“John McArdle of the Black Triangle Campaign told conference that there would be no economic necessity for the Government to introduce devastating cuts to the welfare state if it collected taxes owed by rich individuals and large companies, an amount which he said was worth £120 billion.”

Delegates at the TUC’s 2011 disability conference vow to fight the “vicious” and “savage” Government cuts hurting disabled people. Sunil Peck reports

Kay

The TUC’s assistant general secretary and Equality and Human Rights commission­er Kay Carberry

As might be expec­ted, trade unionists and other activists at the TUC’s annual disability conference in London queued up to lay into the “inhumane” medical assessments being carried out by the company Atos Healthcare.

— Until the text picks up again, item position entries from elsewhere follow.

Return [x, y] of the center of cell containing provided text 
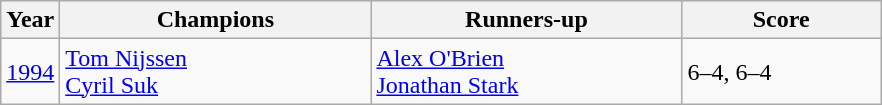
Year [30, 20]
Champions [216, 20]
1994 [30, 72]
Runners-up [526, 20]
6–4, 6–4 [782, 72]
Score [782, 20]
Alex O'Brien Jonathan Stark [526, 72]
Tom Nijssen Cyril Suk [216, 72]
Find where the given text appears and provide that cell's center as (x, y) coordinate. 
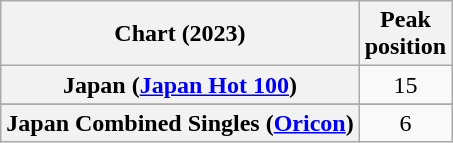
Japan Combined Singles (Oricon) (180, 123)
15 (405, 85)
Peakposition (405, 34)
6 (405, 123)
Japan (Japan Hot 100) (180, 85)
Chart (2023) (180, 34)
Return the (X, Y) coordinate for the center point of the cell that contains the specified text.  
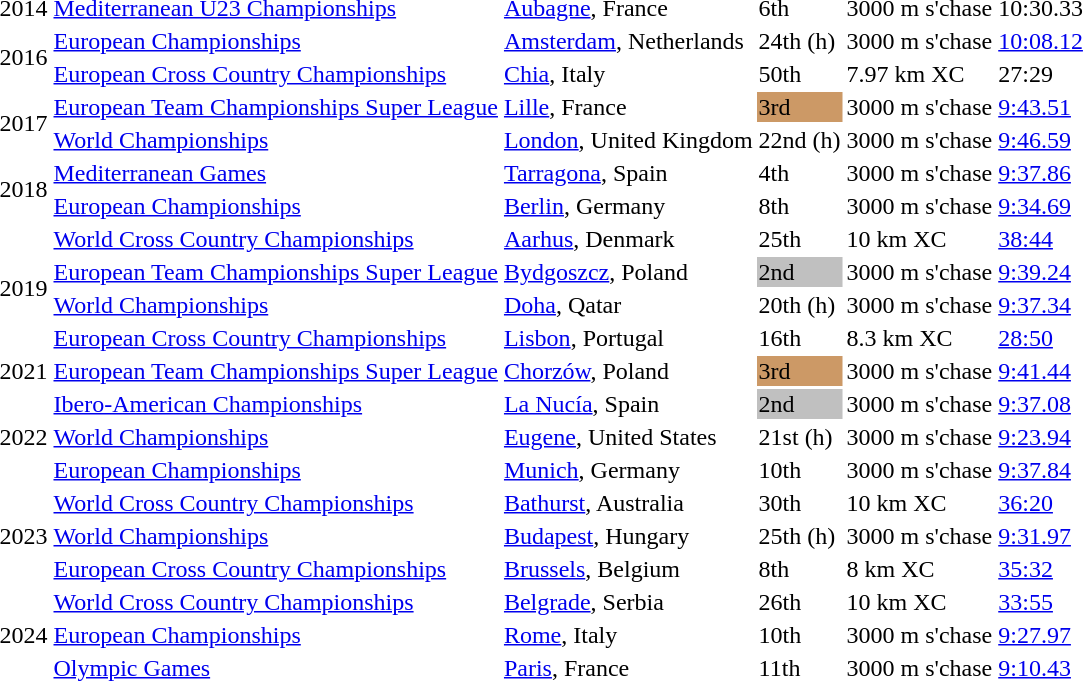
Aarhus, Denmark (628, 239)
Brussels, Belgium (628, 569)
Chia, Italy (628, 74)
4th (800, 173)
25th (h) (800, 536)
26th (800, 602)
Eugene, United States (628, 437)
Munich, Germany (628, 470)
8 km XC (920, 569)
24th (h) (800, 41)
La Nucía, Spain (628, 404)
25th (800, 239)
Doha, Qatar (628, 305)
16th (800, 338)
Chorzów, Poland (628, 371)
Bathurst, Australia (628, 503)
Rome, Italy (628, 635)
Ibero-American Championships (276, 404)
Tarragona, Spain (628, 173)
50th (800, 74)
30th (800, 503)
Lisbon, Portugal (628, 338)
Amsterdam, Netherlands (628, 41)
Mediterranean Games (276, 173)
22nd (h) (800, 140)
8.3 km XC (920, 338)
Lille, France (628, 107)
Belgrade, Serbia (628, 602)
20th (h) (800, 305)
Berlin, Germany (628, 206)
London, United Kingdom (628, 140)
Budapest, Hungary (628, 536)
7.97 km XC (920, 74)
21st (h) (800, 437)
Bydgoszcz, Poland (628, 272)
Return the [x, y] coordinate for the center point of the cell that contains the specified text.  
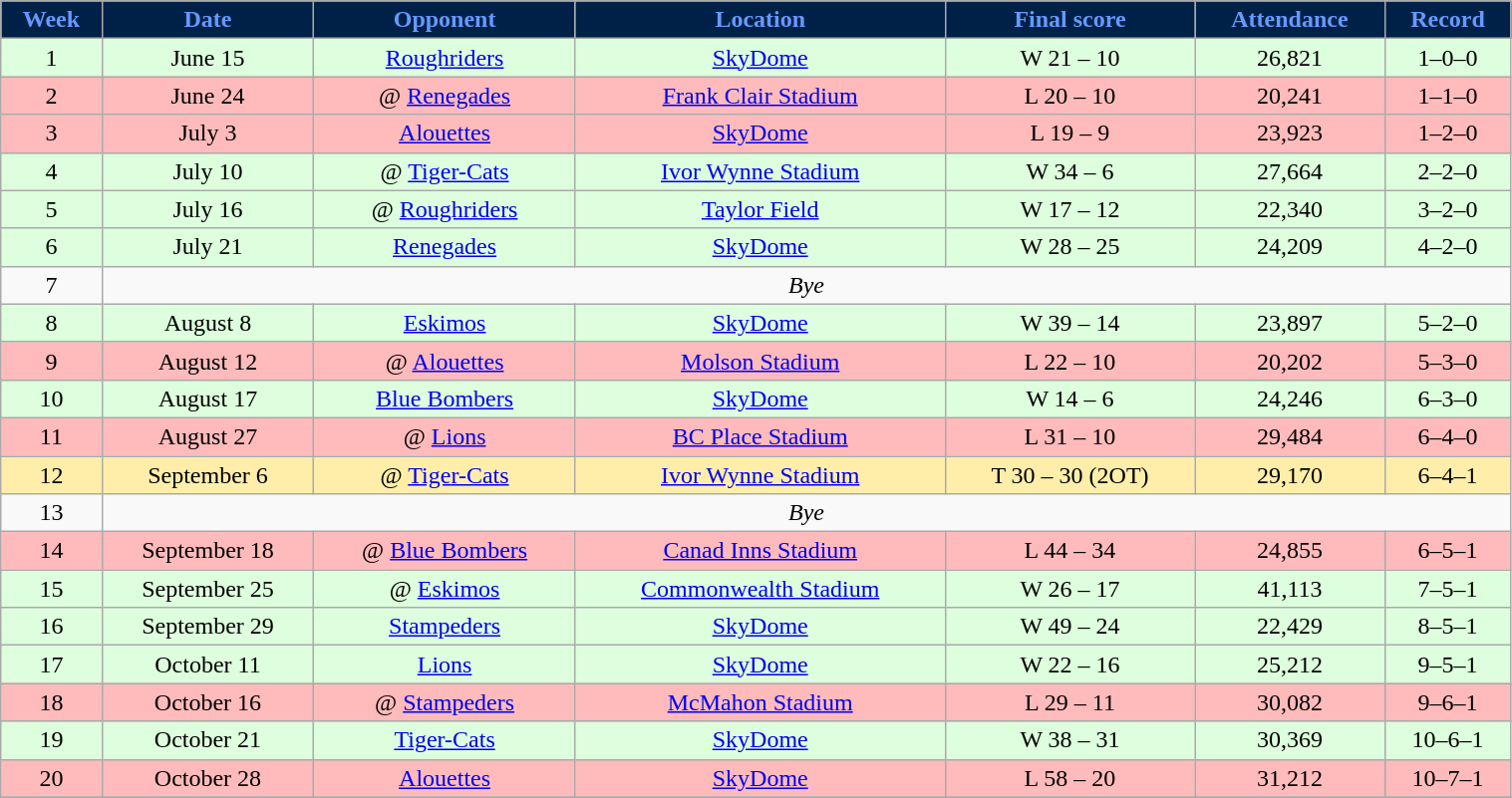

They also lambasted the coalition Government for abolishing Disability Living Allowance (DLA) and cutting the Access to Work budget .

And delegates pledged solidarity with grassroots organisations like the Scottish welfare and benefit rights group Black Triangle and vowed to build on the alliances forged during the TUC’s march against the cuts and The Hardest Hit demo.

“It’s something a lot of us have been hoping would happen for years,” said Sean McGovern, Chair of the TUC’s disability committee when he spoke to Disability Now after the conference. “It’s about strength in numbers.”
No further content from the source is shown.